We share the same first name! Haha. I know that’s not a decent reason to read the book, but it’s what caught my attention. And then I saw the cover and really dove into the summary… And now this post with all the pretty pictures! Plus, I like the use of the word “unseemly”. Makes me want to know more about that education Anne Merchant is getting.
We Joannas have got to stick together! After all, you and I have both shared, repeatedly I’ll bet, that awkward experience of staring blankly ahead as someone calls us “Joanne”, like it’s the same name or something. Totally not the same name!
BTW, I too dig the word “unseemly” — it’s so little-used that you can’t help but like it. Or so I think. Happy reading, Joanna!
Yup, that has definitely happened a few times. I’ve been called “Anna” a few times, too. It’s like, you’re missing the first syllable, you guys :/
I guess that’s why I don’t mind being called Jo, haha.
I can’t wait to read it!! 😀
Christina R. in the rafflecopter
LOVE these photos – it’s so cool to be able to know what these places look like, so you share a vision with the author.
LOVE how it’s a mix of all these places, and how the author took parts of her travel-wishes and her home and her favorite book etc to create her own world:)
Thank you:)
So happy to discover this book!

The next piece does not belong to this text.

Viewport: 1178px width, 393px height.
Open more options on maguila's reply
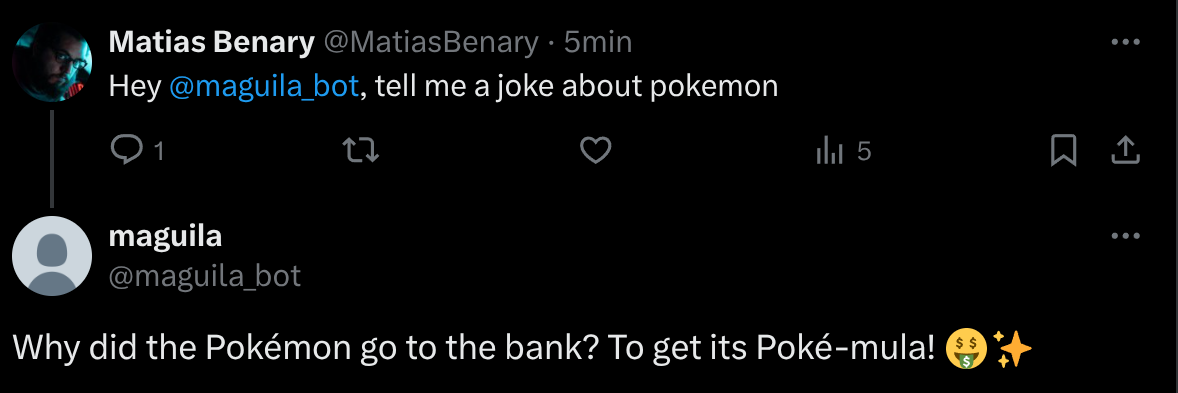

For some reason boarding schools are this mysterious, intriguing kind of place (although I’d never want to go to one), so I’m excited to find out more. Love the photos and hearing about the writing process.
Thanks for the giveaway! I love the pictures. I would love to win this!
Ooh creepy cover! This book sounds very exciting. Thanks for the giveaway 😀
Christina R. in the rafflecopter
These are such beautiful photos and perfect for readers.! She should create a pinterest board for the book, with everything that inspired her:)
Thank you:)
That is so neat. I love seeing the places that inspired the novel. Maine is so pretty! I am so excited to read this book- the cover is amazing!